Alors que la population japonaise continue de se contracting et que les secteurs économiques réclament davantage de bras, le gouvernement nippon a choisi de relever considérablement les frais liés aux titres de séjour. Une loi promulguée à la fin du mois de mai prévoit que le plafond des taxes pour le renouvellement ou le changement de statut de résident passe de 10 000 yens à 100 000 yens d'ici la fin mars 2027. Dans le même temps, le montant maximal exigé pour une demande de résidence permanente sera porté de 10 000 à 300 000 yens.

Cette hausse décennale des tarifs administratifs a provoqué un choc parmi les travailleurs étrangers, pourtant de plus en plus nombreux à contribuer à l'économie du pays. Srijana Sunar, une Népalaise de 29 ans employée dans des usines depuis 2018, a exprimé sa stupéfaction : « C'est trop, payer 100 000 yens pour prolonger mon visa tous les trois ans. » Avec un salaire mensuel de 145 000 yens (environ 900 dollars), cette dépense représente une part importante de ses revenus.

Son époux, Spandan Sunar, arrivé au Japon en 2016 et travaillant dans une entreprise de transport ainsi que dans une école de langue japonaise, estime que ses années d'efforts n'ont « pas été récompensées » par la société nippone. « Nous ne sommes pas des nouveaux venus. Nous avons un statut de visa en règle, nous respectons les lois et nous payons des impôts, mais notre liberté de choisir un emploi et nos conditions de travail est très limitée », a-t-il déclaré.

Le couple, marié au Japon en 2022, aspire à obtenir la résidence permanente, mais les nouveaux barèmes compliquent cet objectif. Outre le montant de la taxe, les autorités exigent généralement un revenu annuel individuel supérieur à 3 millions de yens, un seuil difficile à atteindre pour de nombreux travailleurs étrangers aux salaires modestes.

Un déclin démographique qui s'accélère

Cette politique restrictive intervient dans un contexte démographique préoccupant. Selon les données du Bureau des statistiques du Japon, le nombre de ressortissants japonais s'élevait à environ 119,7 millions en avril 2025, soit une baisse de 941 000 personnes par rapport à l'année précédente. Parallèlement, le nombre d'étrangers résidant dans l'archipel augmente à un rythme qui compense environ 4 % de cette perte.

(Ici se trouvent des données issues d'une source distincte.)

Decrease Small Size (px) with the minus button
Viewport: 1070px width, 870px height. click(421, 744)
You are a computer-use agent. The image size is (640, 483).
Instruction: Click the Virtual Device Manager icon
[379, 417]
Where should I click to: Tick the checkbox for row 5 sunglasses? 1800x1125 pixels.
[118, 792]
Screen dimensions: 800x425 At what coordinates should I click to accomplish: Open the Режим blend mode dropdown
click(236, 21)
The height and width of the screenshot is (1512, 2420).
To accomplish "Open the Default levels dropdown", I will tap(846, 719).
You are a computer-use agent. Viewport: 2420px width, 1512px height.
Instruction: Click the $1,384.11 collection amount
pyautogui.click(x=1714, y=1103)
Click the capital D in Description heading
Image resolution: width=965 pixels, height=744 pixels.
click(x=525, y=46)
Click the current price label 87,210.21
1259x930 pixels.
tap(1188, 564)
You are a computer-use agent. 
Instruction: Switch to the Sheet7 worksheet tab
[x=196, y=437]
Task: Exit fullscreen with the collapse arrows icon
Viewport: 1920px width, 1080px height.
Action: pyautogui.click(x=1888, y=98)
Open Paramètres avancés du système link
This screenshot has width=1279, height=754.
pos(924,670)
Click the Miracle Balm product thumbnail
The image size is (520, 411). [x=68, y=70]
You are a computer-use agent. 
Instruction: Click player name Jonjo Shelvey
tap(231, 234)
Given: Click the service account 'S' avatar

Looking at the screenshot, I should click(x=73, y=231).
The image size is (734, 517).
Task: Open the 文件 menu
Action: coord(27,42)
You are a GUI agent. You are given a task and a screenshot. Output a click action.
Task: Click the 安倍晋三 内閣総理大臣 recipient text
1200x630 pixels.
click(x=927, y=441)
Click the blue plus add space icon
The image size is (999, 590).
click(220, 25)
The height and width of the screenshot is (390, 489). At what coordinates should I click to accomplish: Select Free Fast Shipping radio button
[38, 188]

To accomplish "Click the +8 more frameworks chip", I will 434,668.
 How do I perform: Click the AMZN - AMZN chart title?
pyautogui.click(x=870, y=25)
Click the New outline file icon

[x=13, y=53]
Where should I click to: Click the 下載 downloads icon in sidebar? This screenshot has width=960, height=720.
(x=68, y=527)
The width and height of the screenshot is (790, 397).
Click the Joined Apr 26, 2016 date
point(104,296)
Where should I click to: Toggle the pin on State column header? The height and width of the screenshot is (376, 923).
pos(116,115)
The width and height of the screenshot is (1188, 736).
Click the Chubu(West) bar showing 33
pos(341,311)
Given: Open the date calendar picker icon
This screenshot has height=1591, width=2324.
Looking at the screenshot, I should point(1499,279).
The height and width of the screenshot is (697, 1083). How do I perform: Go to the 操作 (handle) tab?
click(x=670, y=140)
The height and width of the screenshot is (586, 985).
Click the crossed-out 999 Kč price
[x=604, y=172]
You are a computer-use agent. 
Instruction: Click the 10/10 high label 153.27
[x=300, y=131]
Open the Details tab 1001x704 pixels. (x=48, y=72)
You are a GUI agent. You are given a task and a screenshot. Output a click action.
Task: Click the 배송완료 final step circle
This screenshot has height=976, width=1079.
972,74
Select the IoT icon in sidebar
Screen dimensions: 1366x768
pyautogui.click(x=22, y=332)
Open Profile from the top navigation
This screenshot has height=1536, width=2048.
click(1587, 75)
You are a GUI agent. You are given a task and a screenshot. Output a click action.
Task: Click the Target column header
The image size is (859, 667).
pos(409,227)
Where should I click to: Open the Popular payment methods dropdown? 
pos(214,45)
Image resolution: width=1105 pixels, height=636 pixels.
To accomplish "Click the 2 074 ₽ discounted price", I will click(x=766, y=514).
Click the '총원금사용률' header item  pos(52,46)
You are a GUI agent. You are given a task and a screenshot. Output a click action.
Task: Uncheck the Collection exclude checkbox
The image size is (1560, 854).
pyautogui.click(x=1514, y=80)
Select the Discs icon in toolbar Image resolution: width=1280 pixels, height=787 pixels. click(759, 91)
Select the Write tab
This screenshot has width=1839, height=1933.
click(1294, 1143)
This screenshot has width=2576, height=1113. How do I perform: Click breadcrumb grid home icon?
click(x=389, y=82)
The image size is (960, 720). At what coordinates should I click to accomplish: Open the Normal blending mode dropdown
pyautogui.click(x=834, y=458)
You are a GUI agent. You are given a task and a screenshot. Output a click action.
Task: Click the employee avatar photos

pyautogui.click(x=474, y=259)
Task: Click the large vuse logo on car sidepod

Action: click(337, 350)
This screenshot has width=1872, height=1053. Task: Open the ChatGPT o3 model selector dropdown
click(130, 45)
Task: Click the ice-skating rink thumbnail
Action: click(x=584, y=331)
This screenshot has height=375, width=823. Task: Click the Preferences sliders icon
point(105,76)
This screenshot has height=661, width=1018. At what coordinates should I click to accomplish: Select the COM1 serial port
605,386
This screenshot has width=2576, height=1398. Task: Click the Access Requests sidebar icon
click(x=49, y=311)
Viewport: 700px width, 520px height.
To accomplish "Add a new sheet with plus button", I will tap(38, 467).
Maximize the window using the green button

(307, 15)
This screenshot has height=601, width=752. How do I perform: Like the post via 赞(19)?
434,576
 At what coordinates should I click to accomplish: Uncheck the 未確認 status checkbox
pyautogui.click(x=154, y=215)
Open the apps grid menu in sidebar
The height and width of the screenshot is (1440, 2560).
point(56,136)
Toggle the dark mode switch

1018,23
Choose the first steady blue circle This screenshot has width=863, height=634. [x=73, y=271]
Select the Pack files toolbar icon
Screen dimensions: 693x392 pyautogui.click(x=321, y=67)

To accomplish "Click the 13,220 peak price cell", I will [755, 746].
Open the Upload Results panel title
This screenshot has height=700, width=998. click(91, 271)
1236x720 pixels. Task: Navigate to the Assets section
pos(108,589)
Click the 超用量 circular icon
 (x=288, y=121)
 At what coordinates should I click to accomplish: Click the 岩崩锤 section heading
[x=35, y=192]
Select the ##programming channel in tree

Le vieillissement de la population active et la contraction de la main-d'œuvre nationale poussent pourtant de nombreux secteurs – de l'agriculture à la construction en passant par les services – à recruter massivement à l'étranger. Les travailleurs immigrés sont devenus indispensables à la survie économique de certaines régions et industries.

Un sentiment d'exclusion croissant

Le durcissement des règles intervient alors que les témoignages de travailleurs étrangers pointent un sentiment croissant de rejet. Beaucoup soulignent le décalage entre le discours officiel encourageant l'immigration économique et la réalité des démarches administratives, perçues comme des obstacles supplémentaires à une intégration stable.

Les associations de défense des droits des migrants dénoncent une politique qui, selon elles, traite les travailleurs étrangers comme une main-d'œuvre provisoire plutôt que comme des résidents à part entière. Les critiques portent notamment sur les restrictions à la mobilité professionnelle et les conditions d'accès à la résidence permanente, jugées trop contraignantes au regard des besoins du pays.

Le gouvernement, de son côté, justifie ces hausses par la nécessité de financer un système d'immigration plus efficace et de lutter contre les abus. Mais pour des travailleurs comme Spandan Sunar, qui maîtrise le japonais et cotise depuis près d'une décennie, la mesure envoie un signal contradictoire : le Japon a besoin d'eux, mais ne leur offre guère de perspectives d'avenir.